“You people really ruined things for the rest of us.”
The father of my daughter’s schoolmate had just overheard my kid proudly declare we were from New York City, and probably didn’t notice my cheeks burn as he went on to make me feel even smaller.
“You must feel relieved knowing you no longer live in a country full of people stupid enough to elect a fascist!”
It was December 2016, a month after the election that secured Donald Trump’s presidency — and the first time I truly felt unwelcome in Canada. While I knew the rest of the world was unimpressed with Americans, I wasn’t really prepared for how the next four years of my life were going to play out.

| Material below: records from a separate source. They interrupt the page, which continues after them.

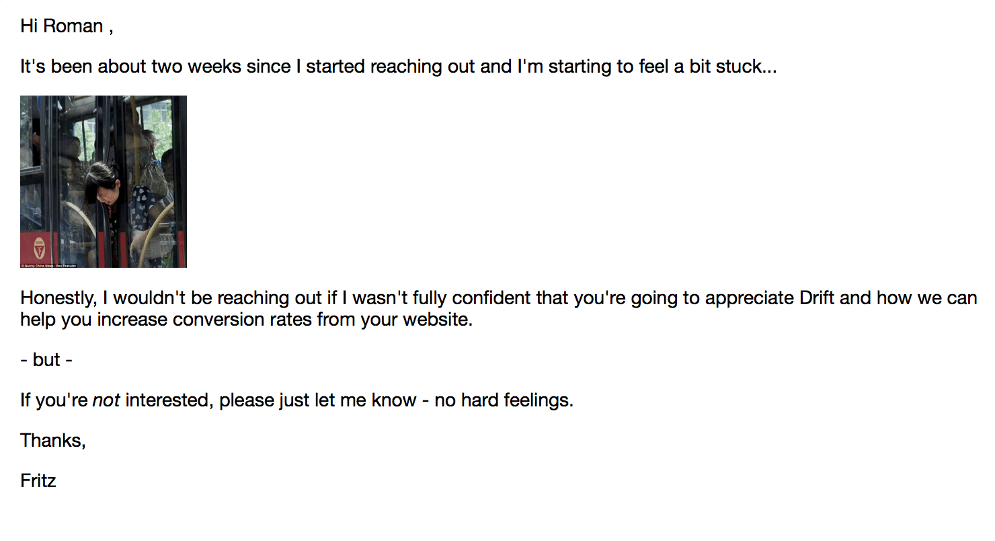Click the words 'reaching out' in the first sentence
The width and height of the screenshot is (995, 541).
tap(423, 67)
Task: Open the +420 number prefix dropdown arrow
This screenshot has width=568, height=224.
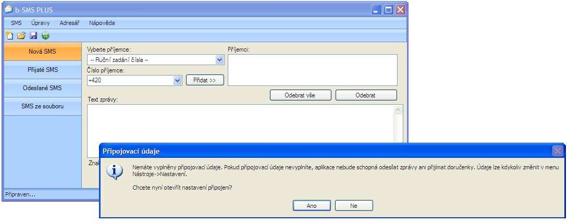Action: click(177, 80)
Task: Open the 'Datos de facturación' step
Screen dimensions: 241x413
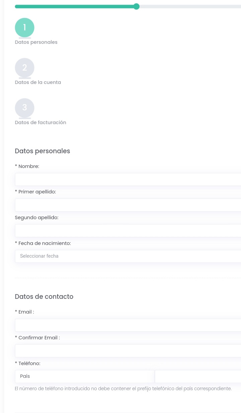Action: pyautogui.click(x=41, y=122)
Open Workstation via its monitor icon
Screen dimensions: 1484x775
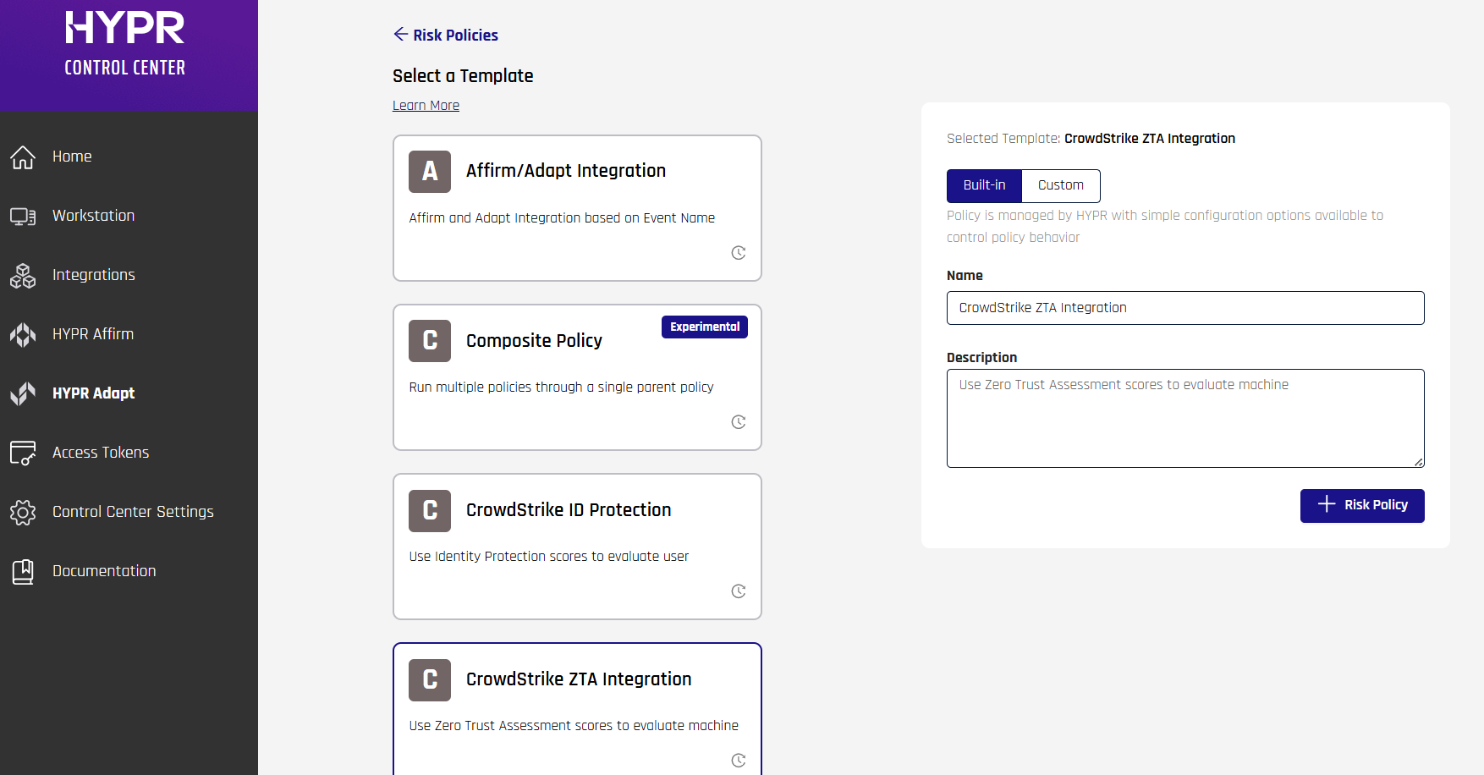23,217
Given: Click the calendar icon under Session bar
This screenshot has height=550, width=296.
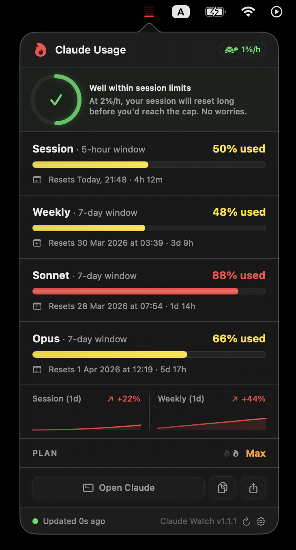Looking at the screenshot, I should pos(37,180).
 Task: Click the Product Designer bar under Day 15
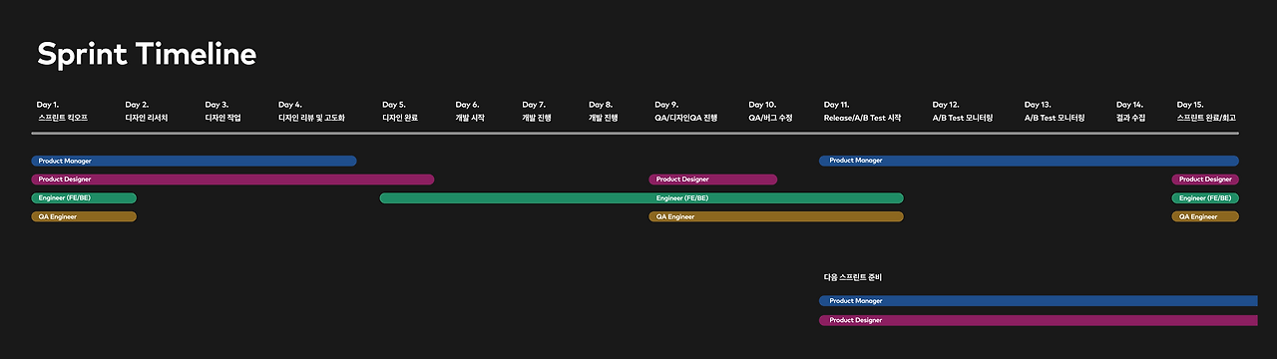(x=1205, y=180)
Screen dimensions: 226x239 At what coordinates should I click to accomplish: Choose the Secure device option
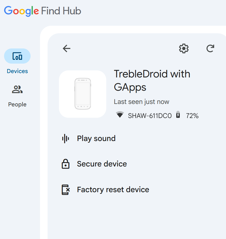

I’m American. I grew up in a very poor area outside of New York City, and accumulated a massive medical bill before I was 22. I grappled with my sexuality throughout childhood because of an intolerant, abusive mother. So before I moved to Canada, I had many reasons to be like many other Americans, who pictured our northern neighbour as a welcoming beacon of hope and free visits to the doctor. A safe haven.
I moved to New York City proper and had never planned to leave, but in 2013 I found myself a single mom and decided I’d try to start anew in Vancouver. I didn’t see it as long term, but life had other plans. I met the man who would become my husband and adoptive father to my daughter. I made lifelong friendships and surrounded myself with people who loved me as me, regardless of where I came from, and these served as motivation to cultivate a life in Canada.
The next seven years chipped away at my preconceptions of Canada as a welcoming bastion of equality. At first, I was teased for my accent and the prevalence of junk food in an American diet, and dealt jokes about getting a green card. Mostly small jabs that were tiring and highlighted my difference, but seemed harmless enough.
Living in Canada also showed me that racism is as alive and well here as it is back home, being gay is not nearly as safe as it seems and, as evidenced by male superiors who’d made a habit of calling me a know-it-all, women are still constantly undermined in professional settings.
After the election in 2016, however, if I was feeling homesick for my city or confused about things like the metric system, I started hearing sharp comments like “maybe that’s how it is in America, but you’re in Canada now.” Mocking Americans for being intellectually inferior became normal fodder during lunch breaks, despite my colleagues knowing where I’m from. I don’t think they realized the negative impact of their break-room talk, but it hurt on a deeper level and I felt worn down after months of listening to it.
The absolute lowest point was when my previously accepting in-laws found out about my fluid sexuality and gender, and condemned me for it. In contrast to New York City, I was surrounded by large pine trees and rampant homophobia, far away from home.
I retreated into my network of Canadians who loved me, and did my best to seem as un-American as possible.
Canadians (and the rest of the world) were already smirking at Americans as U.S. President Donald Trump turned the clock back on human rights and equality. Then the coronavirus pandemic hit, and things took a nosedive. Deaths skyrocketed as the U.S. launched an unconvincing response to the COVID-19 pandemic. Americans were caught sneaking across the border into Canada. I understood why Canadians felt mistrustful or apprehensive of U.S. citizens.
I retreated into my network of Canadians who loved me, and did my best to seem as un-American as possible. My husband and I seriously considered moving back to New York. I figured that living in my own country’s mess was better than being punished for it by a country that ignored its own.
Before it came to that, in 2020, Americans took to the streets with a message — No more. We’ve had enough. — and the world finally saw America take a stand against the injustice, violence and oppression it had become known for. Protests erupted across our country in response to George Floyd’s murder. Americans were awake to the dangers posed by right-wing movements and MAGA hat-wearing anti-maskers.
America seemed to earn back a modicum of its reputation. This seemed to not only earn favour from Canadians, but it served to inspire protesting here, too. Canada began to turn inward at the racism and injustice rampant within its own borders and, for the first time, I felt seen by Canadians as more than a springboard for their jokes and anger. We were in this together.
I went to a Black Lives Matter protest in Calgary, and I finally felt safe discussing racial injustice and anti-maskers not only with my Canadian friends, but others I didn’t know well, possibly due to me being seen as part of the solution, rather than the problem. Canadians seemed to realize, with what felt like the first time, that they share the same side with millions of Americans who want fundamental, progressive change and a coronavirus vaccine.
When the 2020 U.S. presidential election was called for Democratic candidate Joe Biden, I was hundreds of miles from the U.S. and yet I could hear cheers ringing through the streets of my neighbourhood. Canadians were cheering everywhere, not just for themselves, but out of love and pride for Americans.
Remembering the sound of bells ringing and pots clattering on balconies still makes me cry — sweet notes in stark contrast to the hurtful words of the man on the playground. For the first time since living in Canada, I was not just an American trying to get by, but someone whose Canadian neighbours cried for, cheered for, were proud of, even embraced as one of their own.
That moment renewed my faith in the place I will always call home. Maybe Canada is finally my home, too.